China is on the rise and growing. The Chinese middle class, which has the means to travel and spend money, is more numerous than all citizens of North-America. This global trend is likely to continue where Asia will continue to grow and prosper. 

This is, by and large, good news and all countries, including mine, are increasingly looking towards Asia, including China, in developing our relations. 

We are, however, also very mindful of the differences between China and Western countries. We sometimes see the world differently. We do not always share the same values. We do and will have our differences, for example on human rights. Therefore, our cooperation in the Arctic, and elsewhere, needs to be transparent and based on reciprocity and mutual respect. 

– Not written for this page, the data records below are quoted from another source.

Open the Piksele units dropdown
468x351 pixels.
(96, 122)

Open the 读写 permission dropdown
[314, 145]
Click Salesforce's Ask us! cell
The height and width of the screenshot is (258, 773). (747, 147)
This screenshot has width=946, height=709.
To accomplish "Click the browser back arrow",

We welcome China´s and other Asian countries interest in our region as long as international rules are respected. In fact, landmark negotiations on potential future Central Arctic Fisheries have recently been concluded between ten states, including Iceland, United States, Russia, China, Japan and South Korea. This is the kind of cooperation that we want – built on scientific evidence and international law.

Our bilateral relations with China are also good, for example in the field of geothermal energy and scientific cooperation. We also have a well-functioning bilateral free-trade agreement with China, which has benefitted both countries. 

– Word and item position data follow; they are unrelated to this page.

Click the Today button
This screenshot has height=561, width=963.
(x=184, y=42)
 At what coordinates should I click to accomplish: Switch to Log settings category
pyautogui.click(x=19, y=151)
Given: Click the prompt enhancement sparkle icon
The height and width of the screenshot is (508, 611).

My only remark is the fact that we do not have a similar free trade agreement with the United States – our closest Ally and most important market – and I have used this visit in Washington to reiterate that point.

And this, ladies and gentlemen, brings me to my third and final point; the importance of American leadership going forward.

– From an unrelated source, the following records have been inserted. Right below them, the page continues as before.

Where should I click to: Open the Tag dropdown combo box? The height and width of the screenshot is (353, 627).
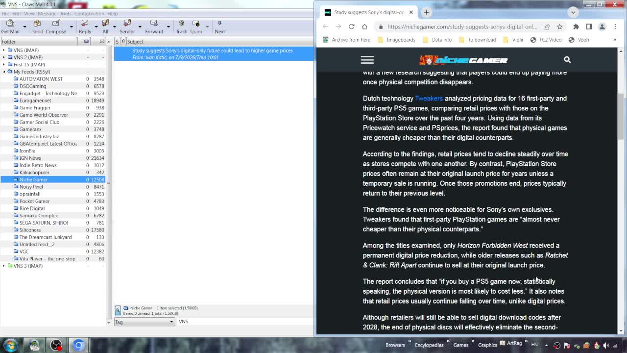pos(144,322)
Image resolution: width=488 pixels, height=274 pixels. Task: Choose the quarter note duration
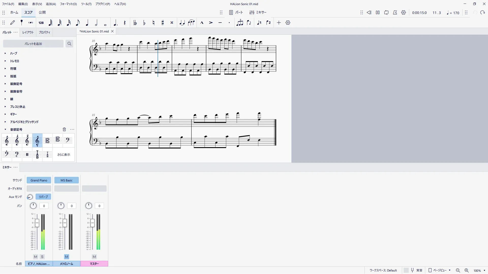pos(87,23)
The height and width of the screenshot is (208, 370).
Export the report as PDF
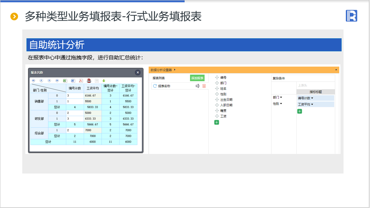point(81,80)
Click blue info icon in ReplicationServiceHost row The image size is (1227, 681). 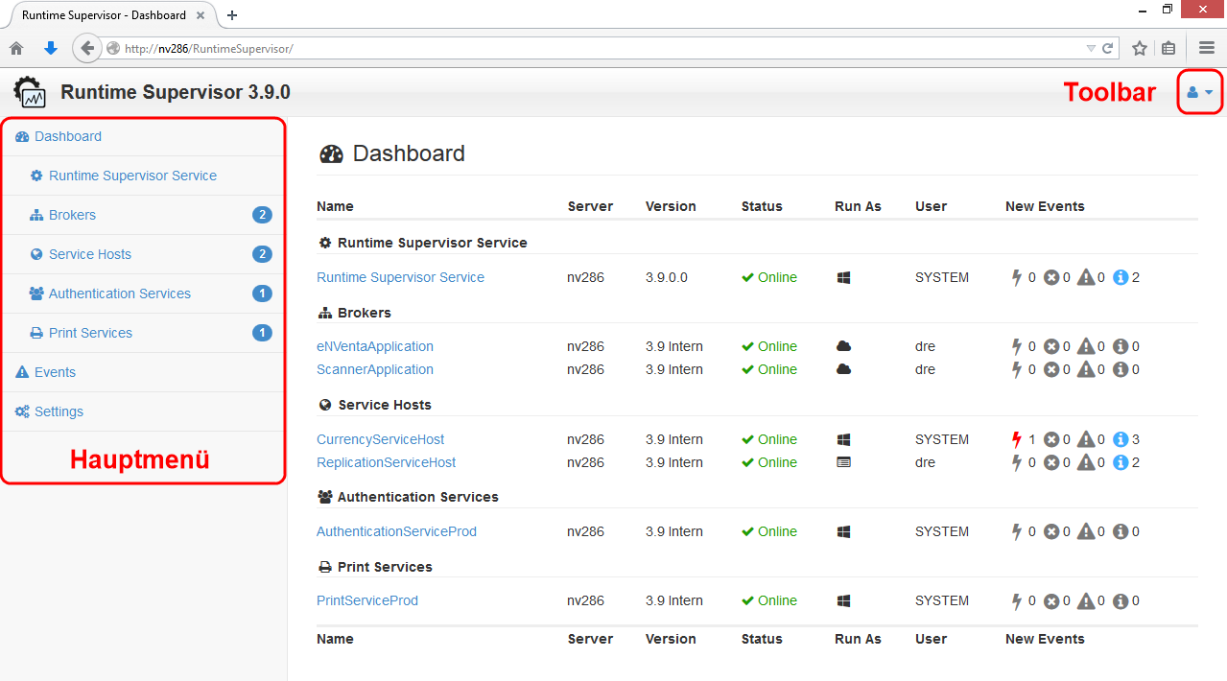(1121, 462)
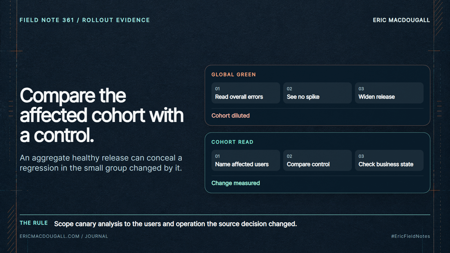
Task: Select the 'Check business state' card
Action: [389, 160]
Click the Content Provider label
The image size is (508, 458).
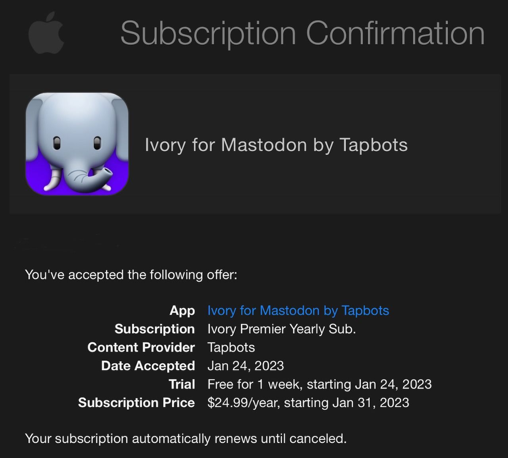click(x=141, y=347)
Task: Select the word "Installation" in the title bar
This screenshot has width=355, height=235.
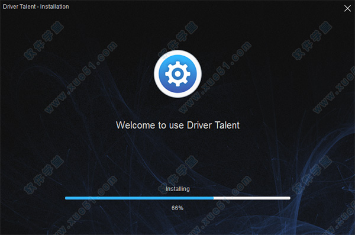Action: (x=54, y=7)
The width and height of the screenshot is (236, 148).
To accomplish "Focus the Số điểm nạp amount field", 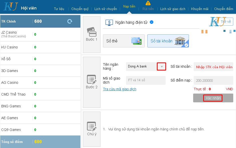I will [214, 81].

There are so many things we tend to take for granted. Democracy, rule of law, human rights. But these are not sure things. They must be protected and preserved.

The history of our two nations, the very existence of the trans-atlantic link, is all about those values. The reason why the Americans came to Iceland in 1941 was to uphold freedom against the threat of tyranny.

And following the war America shaped the world order on the basis of security, free trade and the values of free and open societies. And the world has prospered.

Now we see new superpowers emerging. But if given the opportunity to shape the world we live in; will they have positive effects?

We often talk about the free world as a part of the world. Why? Because there is part that is not free. Democracy and freedom are not terms in an international agreement – they are a way of life. Freedom of speech in our understanding also means freedom after speech.
The things we take for granted can easily disappear. The new world order could be totally different from the one that has brought us freedom, security and prosperity over the last seven decades.

This is not the time to be disengaged. This is not the time leave the stage to others. We need positive leadership in these times of rapid changes. We need solidarity between nations that share the same values.

Ronald Reagan described America as a shining city upon a hill. We still need that vision. Now perhaps more than ever.

Ladies and gentlemen,
I want to end my speech by stressing the importance of Iceland´s relationship with the United States. It stands on solid ground and benefits both countries. We have a strong defence cooperation, excellent people-to-people contacts through tourism and frequent flight connections. We look forward to our continued engagement in Arctic affairs as Iceland assumes chairmanship in the Arctic Council and there is still untapped potential in our trade relations. 

We will continue to look for US leadership in the global arena in times of increased uncertainties - with Russia growing more assertive, China more confident, and Europe preoccupied with internal affairs.

Old alliances must be maintained and nurtured and in Iceland you have a long-standing and trustworthy Ally. These are testing times and together we must champion of our common values, multilateralism, which both our countries gain from, and the international rules-based order.

Thank you for your attention and I look forward to the discussions.